Stated exercise A:
Print the part of the essay on the modern Counter-Enlightenment from "Monday, April 18, 2011" to "and grandparents' generation.".
........
Monday, April 18, 2011

A Brief, Brief Exam of the Modern Counter-Enlightenment

    Someone recently asked if we have passed through the postmodern era into a new period of cultural and social history.

    No.

    "Marxism and postmodernism: people often seem to find this combination peculiar or paradoxical..."[1] They are neither. It was the 'modernists' who led us from Lockean/Jeffersonian individualism into the 'Beat Generation' of artists who came, post-WWII, from the indoctrination of the socialist elements of the unionist movements of their parents' and grandparents' generation.
    The tenets of the movement, its belief in progress, freedom, and equality, had been sustained from the outset by artists and intellectuals, and embraced by those who reaped the material benefits it brought.[2]
   Those were the individualists like Alexis de Tocqueville, whose historic first-hand description of Americans showed us to believe that "all values are human-centered, the individual is of supreme importance, and all individuals are morally equal. Individualism places great value on self-reliance, on privacy, and on mutual respect. Negatively, it embraces opposition to authority and to all manner of controls over the individual, especially when exercised by the state."[3] And so it included writers like Nathaniel Hawthorne, Mark Twain, and Washington Irving.

    But envy of men like John D. Rockefeller, Andrew Carnegie, J.P. Morgan, A. A. Talmadge, and others led to a form of anti-industrialism where the forerunner of today's lobbyists were the so-called competitors of those men. 
    "Intense lobbying began between 1869 and 1877, during the administration of President Ulysses S. Grant. The most influential lobbies wanted railroad subsidies and a tariff on wool. At the same time in the Reconstruction South, lobbying was a high intensity activity near the state legislatures, especially regarding railroad subsidies. The term itself came from Britain to describe approaches made to Members of Parliament in the lobbies of the House of Commons..."[4]

    Lobbying as it was practiced then does not 'embrace opposition to authority', it used authority; nor did it despise 'all manner of controls over the individual, especially when exercised by the state'. It wanted the intervention of the State, because then the lobbyists gained power over those who could manage quite nicely without any government assistance.
........
Stated exercise B:
Write out the lines of the listing from the line with "(3, 5, 46, 13)" through the end of the listing, substituting "web pages" for "webpages" and leaving everything else unchanged.

Dataset:
........
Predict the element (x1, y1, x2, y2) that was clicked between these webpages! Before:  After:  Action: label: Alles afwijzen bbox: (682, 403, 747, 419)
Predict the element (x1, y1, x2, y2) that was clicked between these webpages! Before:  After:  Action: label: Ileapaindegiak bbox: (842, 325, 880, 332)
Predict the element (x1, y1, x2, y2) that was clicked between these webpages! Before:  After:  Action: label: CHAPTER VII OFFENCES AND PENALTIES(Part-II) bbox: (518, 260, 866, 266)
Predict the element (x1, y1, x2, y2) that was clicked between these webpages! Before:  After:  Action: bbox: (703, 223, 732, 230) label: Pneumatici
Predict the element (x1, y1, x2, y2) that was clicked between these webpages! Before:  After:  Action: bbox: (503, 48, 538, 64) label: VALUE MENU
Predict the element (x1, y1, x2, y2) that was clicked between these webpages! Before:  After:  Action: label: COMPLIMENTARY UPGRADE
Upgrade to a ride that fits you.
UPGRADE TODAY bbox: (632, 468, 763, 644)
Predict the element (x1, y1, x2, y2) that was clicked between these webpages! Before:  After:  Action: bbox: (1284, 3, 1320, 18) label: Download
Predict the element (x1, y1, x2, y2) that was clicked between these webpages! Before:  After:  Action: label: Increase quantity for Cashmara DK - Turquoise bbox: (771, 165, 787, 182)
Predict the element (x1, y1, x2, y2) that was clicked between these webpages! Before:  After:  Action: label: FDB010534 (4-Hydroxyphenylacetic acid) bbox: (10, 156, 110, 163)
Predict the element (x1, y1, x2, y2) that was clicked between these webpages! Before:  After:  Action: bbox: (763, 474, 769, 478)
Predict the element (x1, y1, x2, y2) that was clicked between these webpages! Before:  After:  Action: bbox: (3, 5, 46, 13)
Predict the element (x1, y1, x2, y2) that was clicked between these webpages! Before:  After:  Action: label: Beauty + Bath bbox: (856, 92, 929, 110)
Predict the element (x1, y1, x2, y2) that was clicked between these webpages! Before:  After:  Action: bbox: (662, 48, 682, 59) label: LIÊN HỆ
........
Answer A:
Monday, April 18, 2011

A Brief, Brief Exam of the Modern Counter-Enlightenment

    Someone recently asked if we have passed through the postmodern era into a new period of cultural and social history.

    No.

    "Marxism and postmodernism: people often seem to find this combination peculiar or paradoxical..."[1] They are neither. It was the 'modernists' who led us from Lockean/Jeffersonian individualism into the 'Beat Generation' of artists who came, post-WWII, from the indoctrination of the socialist elements of the unionist movements of their parents' and grandparents' generation.

Answer B:
Predict the element (x1, y1, x2, y2) that was clicked between these web pages! Before:  After:  Action: bbox: (3, 5, 46, 13)
Predict the element (x1, y1, x2, y2) that was clicked between these web pages! Before:  After:  Action: label: Beauty + Bath bbox: (856, 92, 929, 110)
Predict the element (x1, y1, x2, y2) that was clicked between these web pages! Before:  After:  Action: bbox: (662, 48, 682, 59) label: LIÊN HỆ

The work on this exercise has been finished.